Les voix qui parlent dedans

Réflexion sur la Domination professionnelle
C’était l’époque où je ne montrais pas encore mon visage. J’ai voulu m’associer à son idée, poster une photo avec la pancarte
« Someone I love is a se x worker »
lors de la journée internationale pour l’élimination des violences faites aux travailleurs du sexe (17 décembre).
J’ai griffonné le texte sur un coin de table, j’ai attrapé un bâillon, mon téléphone, j’ai ouvert les rideaux rouges, j’ai cherché le bonne lumière.
Je me suis cachée, un peu.
À l’époque déjà, j’avais envie de témoigner de ce que c’est, la Domination professionnelle vue de ma petite fenêtre.
À l’époque déjà je brûlais d’être grande, ancrée et flamboyante, d’expliquer et de dire, de témoigner et de m’indigner, aussi.
À l’époque je n’osais pas. Je craignais d’être mal comprise, jugée pour de mauvaises raisons, reconnue, insultée, harcelée.
À l’époque un mister nobody m’a traitée de « pute » sur Insta, en ajoutant que « pute », je devrais me la boucler au lieu de jouer les intellectuelles. J’ai ri. J’en ris encore.
À l’époque beaucoup d’ami-es ont posté la même pancarte. C’était fort et doux, une reconnaissance.
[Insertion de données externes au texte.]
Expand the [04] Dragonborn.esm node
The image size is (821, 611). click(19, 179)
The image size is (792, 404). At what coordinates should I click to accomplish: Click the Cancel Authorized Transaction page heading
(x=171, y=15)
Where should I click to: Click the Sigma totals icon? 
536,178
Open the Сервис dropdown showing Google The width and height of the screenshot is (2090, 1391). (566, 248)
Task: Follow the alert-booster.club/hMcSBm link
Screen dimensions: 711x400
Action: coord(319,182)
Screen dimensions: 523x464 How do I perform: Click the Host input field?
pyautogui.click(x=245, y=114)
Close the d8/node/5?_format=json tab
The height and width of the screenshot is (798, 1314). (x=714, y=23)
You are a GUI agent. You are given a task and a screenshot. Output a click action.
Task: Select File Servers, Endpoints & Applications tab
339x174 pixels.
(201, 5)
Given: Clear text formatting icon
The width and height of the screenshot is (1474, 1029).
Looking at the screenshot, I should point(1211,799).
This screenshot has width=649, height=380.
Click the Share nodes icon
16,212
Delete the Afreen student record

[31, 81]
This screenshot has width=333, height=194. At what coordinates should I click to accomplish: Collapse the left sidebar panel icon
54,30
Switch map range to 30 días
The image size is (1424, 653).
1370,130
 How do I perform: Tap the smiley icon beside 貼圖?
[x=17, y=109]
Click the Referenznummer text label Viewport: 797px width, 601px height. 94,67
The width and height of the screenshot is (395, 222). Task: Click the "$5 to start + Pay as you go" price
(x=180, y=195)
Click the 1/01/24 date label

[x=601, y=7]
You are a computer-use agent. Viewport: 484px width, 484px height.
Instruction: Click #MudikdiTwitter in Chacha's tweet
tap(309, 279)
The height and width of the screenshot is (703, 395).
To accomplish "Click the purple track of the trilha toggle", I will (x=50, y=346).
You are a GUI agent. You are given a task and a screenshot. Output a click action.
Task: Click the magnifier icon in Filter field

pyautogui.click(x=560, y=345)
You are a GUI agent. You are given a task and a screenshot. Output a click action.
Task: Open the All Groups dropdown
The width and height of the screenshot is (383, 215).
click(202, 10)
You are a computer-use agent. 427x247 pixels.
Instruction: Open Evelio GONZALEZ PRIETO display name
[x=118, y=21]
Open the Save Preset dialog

Le temps est passé. J’ignore si je suis grande et flamboyante – toujours moins, sans doute, que la grande-flamboyante-Femme qui habite dans ma tête, quand elle ne m’habite pas tout court.
La différence ?
Maintenant je me montre et je parle et je ne regrette rien. Oh, ce n’est pas facile : je fais partie des perfectionnistes, de ces obsédé-es qui pèsent, soupèsent, ruminent, se repassent TOUTES leurs réponses en boucle, de préférence la nuit, et bloquent sur un détail.
Une erreur d’adjectif ? Un passeport pour l’insomnie.
Puis sous mon crâne, ça a tendance à causer en permanence, sur plusieurs lignes mélodiques, à plusieurs voix, avec de drôles associations d’idées, des mots, des textures, des couleurs. Mon cerveau fuse à jets continus, voit la réponse évidente à une question, puis ses implications, puis les sous-réponses, les pour, les contre, les nuances, les analogies, les analogies des analogies, etc etc.
Ce n’est pas UNE réponse que j’ai, c’est un océan entier sur lequel j’essaie de naviguer pour rester compréhensible.
Parfois je m’y perds, ou je pars trop loin, ou je rate des évidences, ou je donne la réponse finale en sautant les étapes intermédiaires.
« Lunaire », « décalé », « bizarre », « dure à suivre », on me l’a déjà dit.
J’éprouve du plaisir et même de la paix dans l’unisson. Alors disparaissent les dissonances, les échardes, les triple-fonds. Il n’y a plus qu’une seule courbe, celle de ce que je suis en train de faire ou de créer, un alignement dans mes espaces intérieurs.
Ce point d’équilibre, je l’atteins très souvent en séance. C’est d’ailleurs l’une des raisons pour lesquelles j’aime tant dominer.
Et maintenant je le dis, visage à nu.